A Dar al-Muwaqqit (دار المؤقت), or muvakkithane in Turkish, is a room or structure accompanying a mosque which was used by the muwaqqit or timekeeper, an officer charged with maintaining the correct times of prayer and communicating them to the muezzin (the person who issued the call to prayer). Dar al-Muwaqqit was the Arabic term given to such structures added to many mosques in Morocco from the Marinid period onward. In the Ottoman Empire the equivalent of such structures were known in Turkish as a muvakkithane ("lodge of the muwaqqit").

== Role of the Muwaqqit ==

Muslims observe salah, the daily ritual prayer, at prescribed times based on the hadith or the tradition of Muhammad (c. 570–632). Each day, there are five obligatory prayers with specific ranges of permitted times determined by daily astronomical phenomena. For example, the time for the maghrib prayer starts after sunset and ends when the red twilight has disappeared.

Because the start and end times for prayers are related to the solar diurnal motion, they vary throughout the year and depend on the local latitude and longitude when expressed in local time. The term mīqāt in the sense of "time of a prayer" is attested to in the Quran and hadith, although the Quran does not explicitly define those times. The term ʻilm al-mīqāt refers to the study of determining prayer times based on the position of the Sun and the stars in the sky and has been recorded since the early days of Islam.

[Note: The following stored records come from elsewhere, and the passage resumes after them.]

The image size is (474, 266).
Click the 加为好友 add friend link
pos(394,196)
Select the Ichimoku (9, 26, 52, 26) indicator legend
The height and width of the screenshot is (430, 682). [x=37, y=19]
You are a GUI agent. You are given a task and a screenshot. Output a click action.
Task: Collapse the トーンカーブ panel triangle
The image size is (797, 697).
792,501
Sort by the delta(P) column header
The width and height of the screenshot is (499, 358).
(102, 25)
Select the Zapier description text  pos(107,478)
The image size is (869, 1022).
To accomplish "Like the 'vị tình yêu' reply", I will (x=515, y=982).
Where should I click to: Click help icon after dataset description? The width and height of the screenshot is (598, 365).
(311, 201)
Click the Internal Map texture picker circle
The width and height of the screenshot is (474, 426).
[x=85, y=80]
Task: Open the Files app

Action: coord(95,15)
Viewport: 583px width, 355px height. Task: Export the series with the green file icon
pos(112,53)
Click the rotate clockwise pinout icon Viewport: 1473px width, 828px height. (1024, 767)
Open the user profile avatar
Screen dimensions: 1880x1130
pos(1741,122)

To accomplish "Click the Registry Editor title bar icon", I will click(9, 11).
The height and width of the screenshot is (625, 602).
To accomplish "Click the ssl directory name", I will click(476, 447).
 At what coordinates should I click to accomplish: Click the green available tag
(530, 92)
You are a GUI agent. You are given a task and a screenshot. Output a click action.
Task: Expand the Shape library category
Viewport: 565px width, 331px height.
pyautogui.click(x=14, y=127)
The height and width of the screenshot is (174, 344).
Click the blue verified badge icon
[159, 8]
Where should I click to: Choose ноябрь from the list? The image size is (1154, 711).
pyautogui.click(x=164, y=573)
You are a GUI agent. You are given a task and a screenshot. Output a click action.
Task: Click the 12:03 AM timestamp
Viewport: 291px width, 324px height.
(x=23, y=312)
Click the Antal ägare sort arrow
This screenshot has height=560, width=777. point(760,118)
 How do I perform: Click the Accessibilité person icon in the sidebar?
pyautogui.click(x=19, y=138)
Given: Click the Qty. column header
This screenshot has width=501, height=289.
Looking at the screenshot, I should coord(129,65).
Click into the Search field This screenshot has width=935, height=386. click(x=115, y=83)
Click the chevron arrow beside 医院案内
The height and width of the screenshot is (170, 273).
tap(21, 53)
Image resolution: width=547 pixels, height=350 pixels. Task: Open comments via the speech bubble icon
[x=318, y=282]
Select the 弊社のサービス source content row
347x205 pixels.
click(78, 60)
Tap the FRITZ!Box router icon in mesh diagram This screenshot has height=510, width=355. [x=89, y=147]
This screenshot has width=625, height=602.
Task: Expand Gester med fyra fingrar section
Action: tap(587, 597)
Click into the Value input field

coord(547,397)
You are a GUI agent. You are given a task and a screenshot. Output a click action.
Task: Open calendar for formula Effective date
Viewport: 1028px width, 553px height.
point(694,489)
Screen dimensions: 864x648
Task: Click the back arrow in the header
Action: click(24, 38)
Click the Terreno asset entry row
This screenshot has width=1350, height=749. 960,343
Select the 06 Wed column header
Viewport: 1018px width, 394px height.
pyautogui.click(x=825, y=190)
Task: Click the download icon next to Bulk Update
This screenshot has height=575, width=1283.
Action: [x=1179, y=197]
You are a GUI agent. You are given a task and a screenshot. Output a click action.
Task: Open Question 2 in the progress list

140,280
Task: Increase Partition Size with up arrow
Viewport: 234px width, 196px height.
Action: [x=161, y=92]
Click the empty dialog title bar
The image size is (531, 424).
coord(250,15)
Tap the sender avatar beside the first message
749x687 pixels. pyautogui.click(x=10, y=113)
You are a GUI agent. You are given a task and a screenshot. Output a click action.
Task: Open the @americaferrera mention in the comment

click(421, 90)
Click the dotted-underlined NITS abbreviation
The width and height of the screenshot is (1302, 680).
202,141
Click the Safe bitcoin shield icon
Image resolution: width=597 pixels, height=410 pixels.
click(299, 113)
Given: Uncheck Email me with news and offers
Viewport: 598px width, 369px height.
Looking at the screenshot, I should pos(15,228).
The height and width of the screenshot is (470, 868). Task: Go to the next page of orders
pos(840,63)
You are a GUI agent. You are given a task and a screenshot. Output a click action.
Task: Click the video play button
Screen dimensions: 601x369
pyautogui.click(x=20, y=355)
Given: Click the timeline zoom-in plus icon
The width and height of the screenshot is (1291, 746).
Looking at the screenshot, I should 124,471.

Before the muwaqqits appeared, the muezzin or mu'azzin (مُؤَذِّن) had been the office most associated with the regulation of the prayer times. The post can be traced back to Muhammad's lifetime and its role and history are well documented. The main duty of a muazzin is to recite the adhan to announce the beginning of a prayer time. Before the use of a loudspeaker, this was usually done from the top of a minaret. The minaret provided the muezzin with a vantage point to observe phenomena such as sunset which marks the start time of maghrib.

The main duty of the muwaqqit was timekeeping and the regulation of daily prayer times in mosques, madrasas, or other institutions using astronomy and other exact sciences. At its zenith in the fourteenth and fifteenth centuries, major mosques often employed prominent astronomers as muwaqqits. In addition to regulating prayer times, they wrote treatises on astronomy, especially on timekeeping and the use of related instruments such as quadrants and sundials. They were also responsible for other religious matters related to their astronomical expertise, such as the keeping of the Islamic calendar and the determination of the qibla (the direction to Mecca used for prayers).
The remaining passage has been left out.